Juan Bello is an Associate Professor of Music Technology in New York University’s Steinhardt Program, and an Affiliated Faculty member at the Center for Data Science. He is the co-founder of the Music and Audio Research Lab (MARL) and his research focuses on digital signal processing, machine listening and music information retrieval.
What did you study in school?
I played music from a young age, but always had an interest in mathematics and technology. My dream career was to be an audio engineer, even a producer, but those types of college courses were not offered in my home country of Venezuela, so I enrolled in the closest thing I could find: electronic engineering. I discovered an affinity for signal processing and programming, which led me to Undergraduate thesis work in sound synthesis.
How did you get to what you study now?
I did my graduate studies in audio signal processing at Queen Mary, University of London. The lab I joined specialized in audio coding and digital effects, but was becoming more interested in music pattern analysis. I was fortunate enough to be around for the genesis of Music Information Retrieval as a field, and as a first-year PhD student, I attended the first conference ever on the subject. I haven’t looked back since.
What drew you to Music information retrieval?
The combination of engineering, computer science and music was hard to resist. And at the time, it was a totally wide open field. People had worked on speech processing, and there have been decades of work in computer music, but using computers for music analysis was rare. There was ample space for young doctoral students to cut their teeth on and explore.
Could you tell me about some of the projects you’re currently working on?

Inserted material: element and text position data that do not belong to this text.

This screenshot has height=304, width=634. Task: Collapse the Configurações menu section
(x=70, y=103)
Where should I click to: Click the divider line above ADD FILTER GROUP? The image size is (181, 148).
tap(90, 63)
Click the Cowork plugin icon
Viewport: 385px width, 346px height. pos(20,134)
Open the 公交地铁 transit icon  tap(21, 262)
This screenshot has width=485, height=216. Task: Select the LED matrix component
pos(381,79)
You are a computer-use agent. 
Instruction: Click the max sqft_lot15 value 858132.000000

My lab is focused on extracting high-level information from music audio. Recent efforts include techniques for automatic melody extraction, downbeat tracking, chord estimation, instrument classification and music structure analysis. Some of this work is focused on machine learning, such as how to design a framework for data augmentation is specific to audio and music data. All of this work is informed by domain expertise in music and sound.
What are some of the real world implications of the research you’re doing?

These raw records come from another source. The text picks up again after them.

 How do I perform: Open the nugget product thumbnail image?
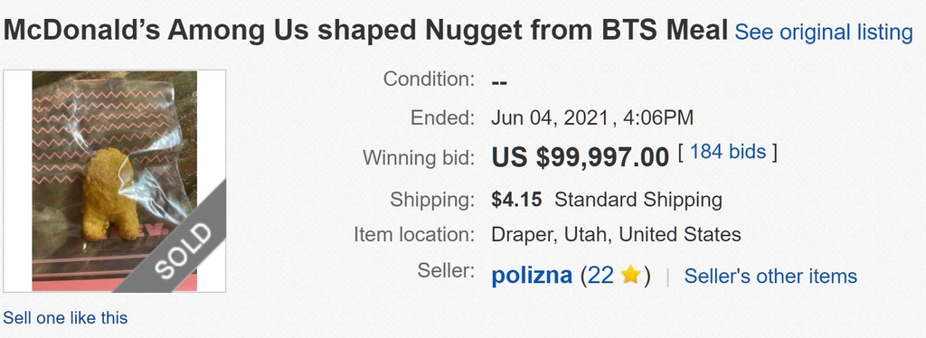(115, 181)
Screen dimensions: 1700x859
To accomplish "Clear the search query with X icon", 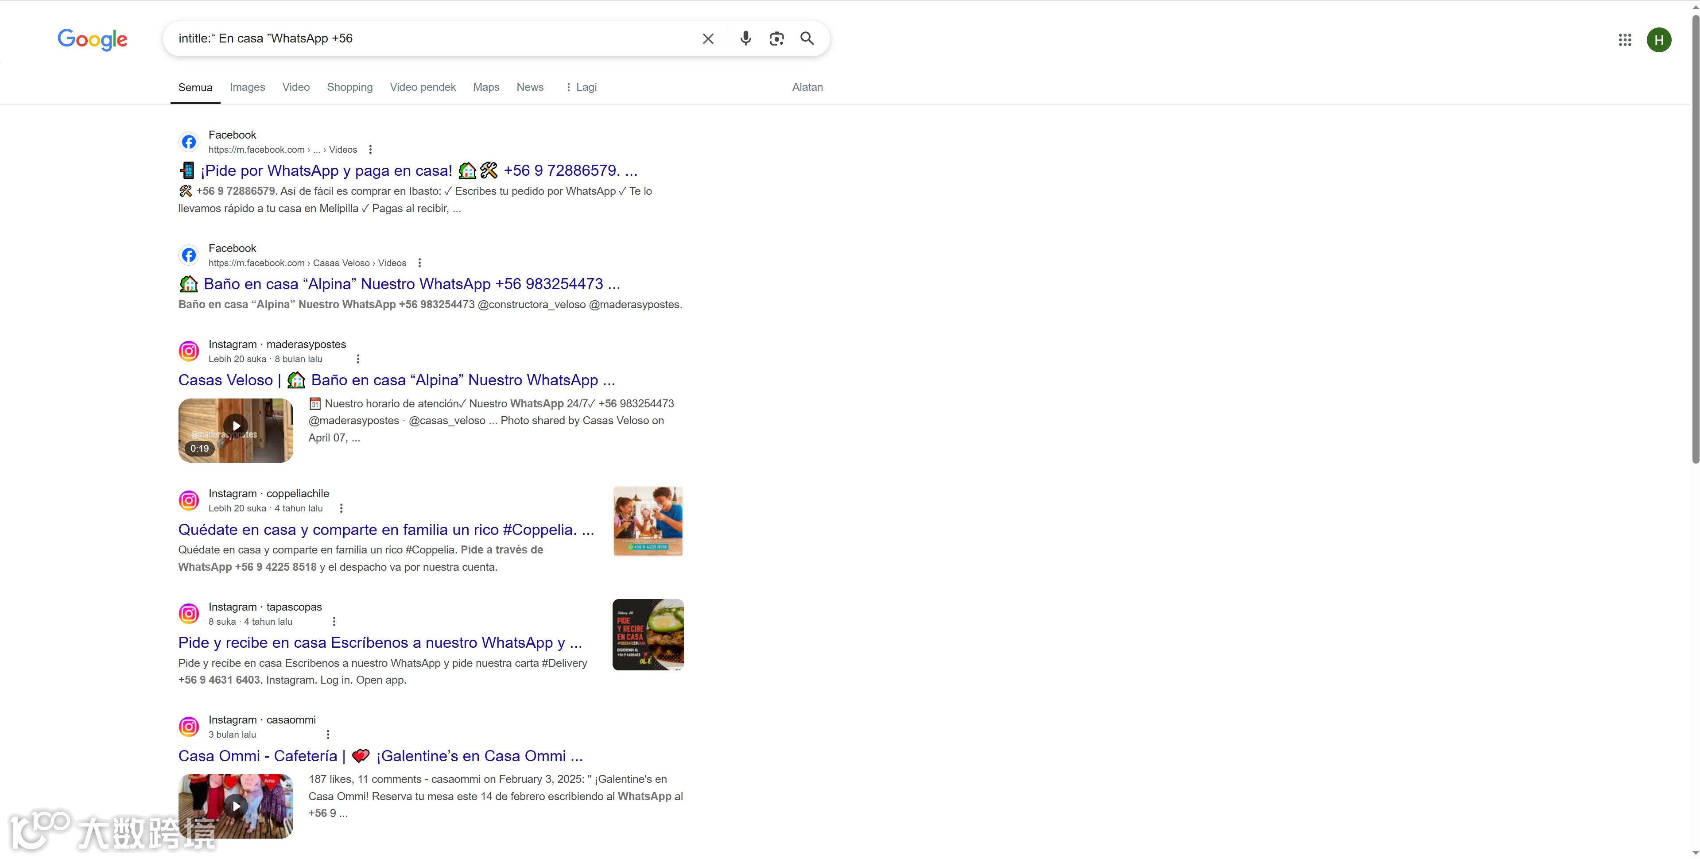I will [x=707, y=39].
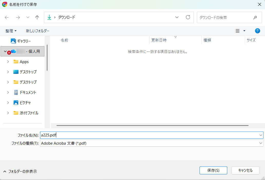Click the Forward navigation arrow
Image resolution: width=265 pixels, height=180 pixels.
click(x=18, y=17)
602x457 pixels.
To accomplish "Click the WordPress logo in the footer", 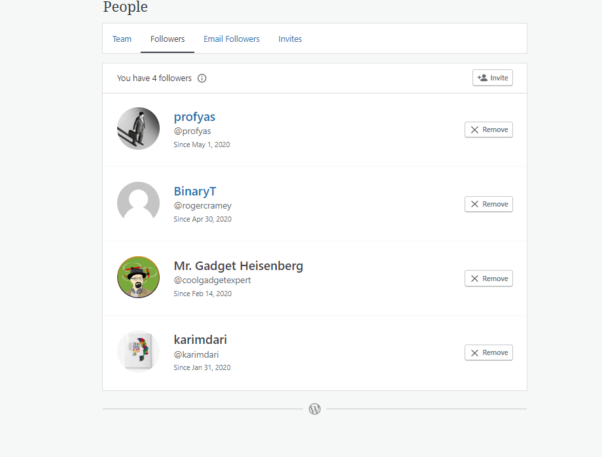I will 315,409.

We’re starting to pursue work in environmental sound analysis. One project, SONYC, seeks to combine sensor networks, machine listening and data science to monitor and identify patterns of noise pollution in New York City. Noise pollution has proven affects on health, education, and the economy, and is obviously a huge issue in most urban areas.
How has SONYC been received?
What is surprising is the extent to which cities are limited in their ability to monitor compliance and enforce such regulatory frameworks. Our project offers an alternative, scalable solution based on smart sensing technologies that can empower the work of city agencies and other stakeholders. In fact, we are already building partnerships with various departments in the NYC government. This is joint work with researchers across NYU, including in Steinhardt, CDS, Tandon and CUSP, as well as in Ohio State University.
Can you talk about the differences between working with environmental and musical sounds?
Music is often recorded in very controlled, clean conditions, with little interfering noise. Speech signals in most commercial applications rely on a high signal-to-noise radio. But environmental recordings are often full of background noise and the relative weakness of sources of interest.
How does your analysis of the two types of audio differ?
Environmental sound analysis is a window into a real-world phenomena: birds migrating, traffic, construction, etc, that we aim to understand in order to gain scientific knowledge or solve a problem. Music on the other hand is a heavily designed sonic phenomenon, the result of a carefully concocted composition of sounds resulting in structures nowhere to be found in the natural acoustic world. Sound is a manifestation but not necessarily the object of study per se, but music is the end result, the object of study.
What aspects of audio analysis have the largest untapped potential for work in the world of data science and machine learning?
We’ve only scratched the surface thus far, but I think environmental sound analysis is the next big frontier. The space of possibilities is huge: sport analytics, bioacoustics, intelligent homes, security & surveillance, failure detection in machinery, all the way to understanding food ingestion habits. Sound is a rich source of information about the world that can be sensed cheaply, constantly and without “field-of-vision” limitations, and the widespread availability of mobile and remote sensing devices will only increase the amount of data available.
What drew you to the CDS program at NYU?
The key motivation was becoming part of a heterogeneous community of scholars with shared interests and complementary expertise. This in turn creates unique opportunities to learn from both the state of the art in core areas of data science such as data visualization, machine learning, and citizen science, as well as from new and exciting applications across disciplines as varied as finance, politics, cosmology and medicine. This process is already helping me build new collaborations, understand better what is common and can be transferred across disciplines, what is unique about my field, and how we can contribute back to the core and beyond. In the end, I find that diversity is perhaps the most precious asset of the CDS community. Plus, I want musicians to be involved.
On a chalk-board at CDS we have the question: “What does it mean to be a data scientist?” Could you answer this question?
To me, a data scientist is defined by pursuit of unlocking meaning from vast quantities of data, as opposed to the specific tools or path one uses to find an end result.